Monday, February 13, 2006

Nesting.

Some days, I walk around for half the day before I know what I'll write here. Today, after my class, after my lunch break, after my office hours, I walked from my office house to the village post office. As I stepped from a college road onto one of our gravel paths, I looked up at the trees that flank that junction of asphalt and gravel. In the spring, these trees are usually glorious. I am, as you know, full of low-level dread that our rapid-cycling weather will disrupt that glory, come May. The trees look as though they've developed some kind of growth that they shouldn't have and that they've already lost, to some extent--their berries are present already (surely too soon?), and they're desiccated, freeze-dried.

One of these trees has a low-hanging branch that often hits me in the face, because some people never learn. Today, I managed to dodge the branch, and as I looked over my right shoulder, I noticed the birds' nest just above my head in one of the other trees. "Nesting," I thought. Nesting: the word came across my brain like one of the weird hallucinations De Quincey has in that text we're still reading in one of my courses. I spent the rest of the day hoping to pick up scraps and bits, twigs and grasses and small pieces of cloth and maybe even a shiny thing or two, with which to construct a snug and stylish little resting-place for your thoughts.

Things haven't quite worked out that way, because my desires to indulge my meditative impulses never quite work out that way. Perhaps "meditative impulses," as a phrase, captures the oxymoronic nature of these desires. And so I'm afraid that this piece might itself be one of those tantalizingly unfinished scraps, a group of twigs you might tuck into some crevice in some branch, in the hopes that you'll be able to make something of it later. It also might not be a real loss if you forget where you left it.

I have long thought that cardinals were kind of prosaic birds. They're the state bird for my state and every state around here. I've just seen them everywhere for so long that I've stopped seeing them. But one thing I have to hand cardinals: they have a terrific song. The cardinal is the bird that sounds as though it's saying "birdie! birdie! birdie!" If you go to the cardinal page at Cornell's All About Birds and listen to the recording of cardinals' songs, you'll hear what I mean.

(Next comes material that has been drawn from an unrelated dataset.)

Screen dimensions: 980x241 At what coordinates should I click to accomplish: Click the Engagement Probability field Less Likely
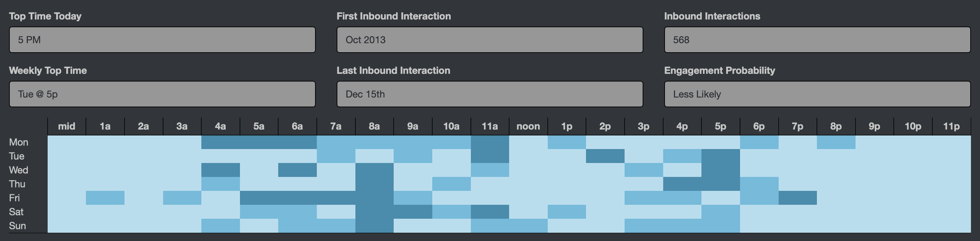pyautogui.click(x=817, y=94)
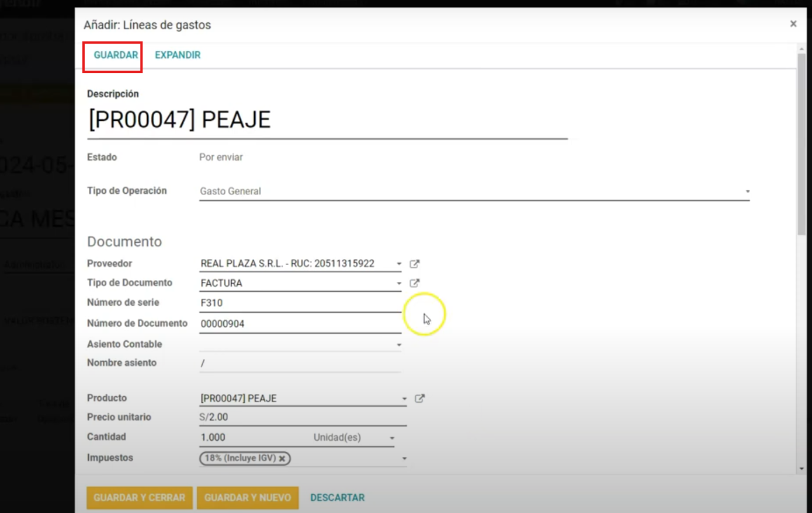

I bring up cardinals because last year, some cardinals flirted with the idea of building a nest in the tangle of grapevine and weeds occupying the corner of the dilapidated greenhouse behind my garage. This tangle is readily visible from the patio door in my kitchen, and if I stood very, very still, I could watch the birds making reconaissance missions into the thick of the vines. Not so long ago, my landlord took out some aggression on the rampant vegetation around my garage: he absolutely decimated one of the holly trees outside the house, and he cut the grapevine back to short stumps. The birds have popped in a few times in the past couple of weeks to scope the scene and decide on its feasibility. As I was doing dishes on Saturday, I looked over my left shoulder and saw a bird just sitting among those vine stumps, looking around.

I want so much to make some significant remark about nesting, both literally and figuratively, and yet I'm suddenly debilitatingly tired. Perhaps my efforts to institute a reasonable bedtime for myself are, in fact, paying off. Perhaps whatever sugar high I derived from the food I fed my seminarians, in honor of tomorrow's holiday, has just fallen away. Perhaps the hot milk, my sleep aid of choice, has simply done its work. Whatever's doing it, I'm rapidly losing my ability to focus on any kind of nesting but that which involves my getting further (and warmer) under these covers. I'll reemerge and we'll resume tomorrow.

source for today's image: Cornell's online collection of images from the Hill Collection of bird books (this nest was taken 19 May 1879, according to the text that accompanies its image).

1 Comments:

Anonymous Anonymous said...

I always freak myself out when I want to write really well about something... its sooooo annoying.